As I sipped my creation I surveyed the contents of the cupboard a final time. There were the shiny foil cubes of beef bouillon, the bottle of vanilla extract, the baking powder, the cylindrical container of Morton's salt with the little girl on it and the saying, "When it rains it pours".
I had never noticed the Morton's Salt girl before but I noticed her quite clearly now and I could not decide how I felt about her. Wishy-washy, I then concluded. At best.
Is that supposed to be salt falling from the sky? I wondered. Salt doesn't fall from the sky like rain. And who is this girl?
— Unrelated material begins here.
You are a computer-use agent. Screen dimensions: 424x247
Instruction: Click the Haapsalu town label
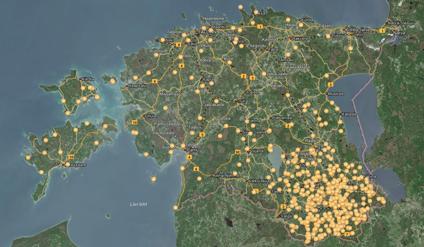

She looks like some sort of Red Riding Hood knockoff, but yellow, and with an umbrella.





tbc

3 comments:

Variable said...

i think you might want to consider changing the brother's names. 'daniel' is ok but michael is definitely hokie. and although their names weren't incredibly unique they were slightly unique so maybe names with a dash of intrigue would spice things up. i love the descriptions maybe you should throw in something about how their lazy pa was also addicted/v.v.infatuated with porn. that may be an entertaining side note.

A.H. said...

yeah the names are so wishy washy! this is really just a chunk of an idea that i started at work the other day but i'm hoping i'll work on it more with the same vigor. haha. i know they have lovely names in real life! i wish i could use his real name... it's one of my favorites

Gold Leaf said...

Aaah, how do you remember such things? This is incredibly good. Love the deatils, specifically about the frogs.